__PAGE EXCERPT__
____

# Cobia video



## Brad King (Sep 30, 2007)

Took some time to do a little Cobia fishing last week. Here is an amateur attempt at making a cool video. I hope you Guys like it!

http://www.youtube.com/watch?v=Jfw7hAHpIRc&feature=youtu.be


----------



## Captain Mickey O'Reilly (Dec 18, 2008)

Great video Brad!


----------



## BlueH20Fisher (Mar 20, 2008)

Tell Jimmy he don't have to hold that gaff in the middle...


----------



## Don White (Oct 8, 2007)

Great vid for sure! :thumbup: Really gets the blood boilin.


----------



## jplvr (Mar 7, 2011)

Any idea why most of the related links are Indian related? I've been cracking up on a few of them, thinking back to hours spent talking to Capital One customer service.


----------



## Fishhead706 (Apr 26, 2009)

Great video; did you create that "snappy" track on your keyboard!!! Just kidding, thanks for posting. I have a cobia video to the F-bomb song... Trying to figure out the editing piece.


----------



## cobe killer (Apr 13, 2008)

sweet video!!!


----------



## Dragsmoker (Aug 15, 2011)

Going out Friday! My blood is now pumping! Great video


----------



## budlite (Apr 12, 2012)

nice video captin... looks like a good fight


----------



## Brad King (Sep 30, 2007)

Thanks for all the kind words Guys. Sorry for the music..LOL That was the only song on my new lap top. Some kinda sample music so I just used it..........

Hope to make many more this year!


----------



## Captain Mickey O'Reilly (Dec 18, 2008)

About that that music...


----------



## JCW (Oct 27, 2008)

Nice work on the fish and the video


----------



## Brad King (Sep 30, 2007)

Thank You!


----------



## Achim2 (Apr 25, 2011)

Great video! Will try to fish for it on Saturday even when I have no clue how and were to catch them...


----------

____

__DATA EXCERPT__
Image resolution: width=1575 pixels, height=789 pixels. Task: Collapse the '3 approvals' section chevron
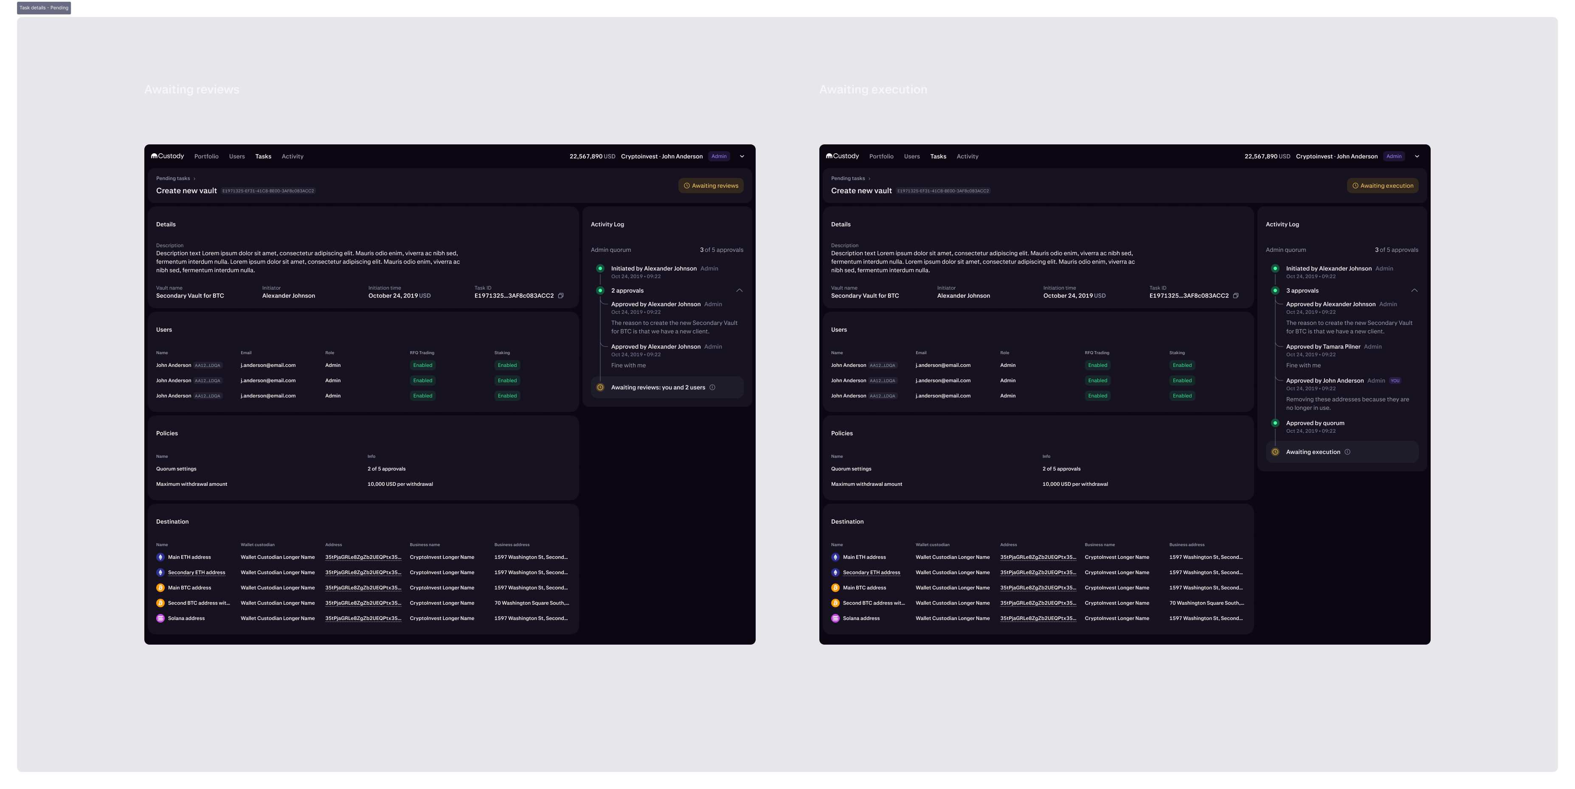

____

__REQUIRED WORK__
A: Based on the forum thread on the cobia video, say whether each statement agrees with it (yes or no), quoting the deciding words: (i) Brad King used the music because it was the only song on his new laptop. (ii) Fishhead706 has finished editing a cobia video set to the F-bomb song. (iii) Dragsmoker plans to go out on Saturday.
B: Answer these questions from the forum thread on the cobia video:
(i) Who should be told he doesn't have to hold the gaff in the middle?
(ii) Whose customer service does jplvr recall talking to?
(iii) On what day does Achim2 plan to try fishing for cobia?
Answer using only the forum thread on the cobia video, not the data.

__EXERCISE SOLUTIONS__
A:
(i) Yes: "That was the only song on my new lap top."
(ii) No: "Trying to figure out the editing piece."
(iii) No: "Going out Friday!"

B:
(i) Jimmy
(ii) Capital One
(iii) Saturday